Ya sé que es una ingenuidad preguntarlo, pero pongamos que estoy
hablando de un cielo metafórico, de un cielo no exactamente como el que se
describe en el catecismo de Ripalda, aunque en algunos aspectos debe de
parecérsele mucho.
Un primer indicio curioso es el de ese parlamentario inglés que
ha dejado de forma sonada la política porque no le daba para llegar a fin de
mes. Aquí no estamos en Inglaterra, es sabido; en Inglaterra no tienen tan
perfeccionado como aquí el sistema de las puertas giratorias, ni ese curioso
juego de espejos, al estilo de la escena final de La dama de Sanghai, que permite una ilusión de
ubicuidad, de modo que el lugar donde aparece la imagen no es nunca el mismo
lugar donde se encuentra realmente la persona reflejada. Pero aun y con todo,
algunos elementos novedosos de nuestra política patria hacen pensar.

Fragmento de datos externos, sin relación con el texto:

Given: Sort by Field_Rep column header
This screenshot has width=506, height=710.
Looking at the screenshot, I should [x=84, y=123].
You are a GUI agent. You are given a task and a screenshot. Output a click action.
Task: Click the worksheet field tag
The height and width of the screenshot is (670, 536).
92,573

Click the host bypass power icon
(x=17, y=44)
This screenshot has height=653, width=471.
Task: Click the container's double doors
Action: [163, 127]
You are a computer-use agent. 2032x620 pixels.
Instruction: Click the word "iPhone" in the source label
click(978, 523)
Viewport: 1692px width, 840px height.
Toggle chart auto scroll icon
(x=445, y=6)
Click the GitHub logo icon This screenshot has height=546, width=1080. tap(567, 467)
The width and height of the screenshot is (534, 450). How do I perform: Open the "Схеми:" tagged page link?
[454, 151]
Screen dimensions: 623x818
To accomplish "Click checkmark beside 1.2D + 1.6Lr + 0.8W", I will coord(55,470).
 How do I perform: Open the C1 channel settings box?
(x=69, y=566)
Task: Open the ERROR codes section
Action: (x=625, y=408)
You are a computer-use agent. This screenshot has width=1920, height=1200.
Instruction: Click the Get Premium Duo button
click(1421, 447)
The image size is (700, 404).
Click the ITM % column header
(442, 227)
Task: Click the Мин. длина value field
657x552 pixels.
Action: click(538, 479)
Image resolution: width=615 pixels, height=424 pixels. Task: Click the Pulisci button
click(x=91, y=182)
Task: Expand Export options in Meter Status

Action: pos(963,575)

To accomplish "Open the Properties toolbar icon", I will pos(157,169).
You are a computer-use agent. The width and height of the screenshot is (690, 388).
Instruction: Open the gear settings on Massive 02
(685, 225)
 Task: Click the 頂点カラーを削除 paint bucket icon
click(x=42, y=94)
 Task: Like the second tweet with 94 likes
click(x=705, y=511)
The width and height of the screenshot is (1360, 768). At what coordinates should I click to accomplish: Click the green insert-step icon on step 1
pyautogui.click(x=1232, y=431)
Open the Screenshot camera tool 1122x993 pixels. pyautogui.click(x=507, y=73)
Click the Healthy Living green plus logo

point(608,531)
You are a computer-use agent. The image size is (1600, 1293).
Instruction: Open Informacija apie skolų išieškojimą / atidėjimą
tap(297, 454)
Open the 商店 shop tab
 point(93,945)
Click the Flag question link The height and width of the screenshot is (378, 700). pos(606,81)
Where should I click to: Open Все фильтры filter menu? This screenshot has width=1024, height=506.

Tomemos el caso Gallardón. Dimite con pompa y circunstancia de
la política y al día siguiente se le encuentra en un consejo político del que
nadie tenía noticia clara y que le proporciona 80.000 euros anuales en
contraprestación de una reunión semanal. Nada del otro mundo, por cierto. Nadie
se creerá que ese hombre ha dejado la política por ochenta mil anuales. De
haberse tratado de ochenta mil mensuales estaríamos más cerca del precio real
de mercado de un animal político (lo digo en el sentido aristotélico de la
expresión, zoon politikon, ya saben ustedes) de semejante
calibre.
Tiene que haber algo más. Bastante más, incluso. Hubo un tiempo
en que los políticos patrios se aferraban a sus cargos con tanta desesperación
como si la poltrona fuera el tópico clavo ardiendo. Pero desde hace algún
tiempo la cosa ya no ocurre, por lo menos en determinados ambientes y en
relación con determinadas personas. José María Aznar lo dejó sin que nadie le
obligara, y aquello pareció en su momento una suspensión de las leyes físicas
que conciernen a la vida política. Lo dejó Esperanza Aguirre, que nunca ha
ocultado sus ambiciones (legítimas, por supuesto), alegando motivos inconcretos
de salud que el tran tran de la vida cotidiana posterior no ha justificado. El
mismo Gallardón, a quien sería injusto calificar de ambicioso porque lo que
siempre le ha caracterizado es un afán polimorfo de servicio convertido en
adicción irresistible, ha transitado de la presidencia de la Comunidad a la alcaldía
de Madrid y de ahí al ministerio de Justicia, antes de abandonarlo todo debido
– según la explicación oficial – a la decepción que le ha producido un traspié
legislativo menor.
¿Y qué se fizo el rey don Juan?, preguntaríamos en coplas al
estilo de don Jorge Manrique. ¿Qué se fizo Rodrigo Rato? Después de circular
con un movimiento uniformemente acelerado por diversos altos cargos públicos
nacionales e internacionales de mucho tronío, y de ingresar en el negocio
publiprivado con la dirección de una entidad bancaria que no nombro para no
mentar la bicha en estas páginas virtuales cándidas como los lirios del campo,
¿dónde está ahora exactamente? ¿Qué hace, de dónde cobra? La perspectiva es
inquietante. Tanto más cuanto que Ana Botella ya ha anunciado que no tiene
intención de estrenarse en unas elecciones populares y que prefiere retirarse a
la vida privada. ¿Con lo puesto? ¿Así no más, sin tan siquiera un beso de
despedida a ese pueblo madrileño que tanto la adora?
Debe de haber en alguna parte, en un repliegue del continuo del
espacio-tiempo, en la letra pequeña de una partida olvidada de unos
presupuestos apócrifos, un cielo fabricado exprofeso para los políticos que
dimiten. No un cielo como el del Ripalda, pero casi.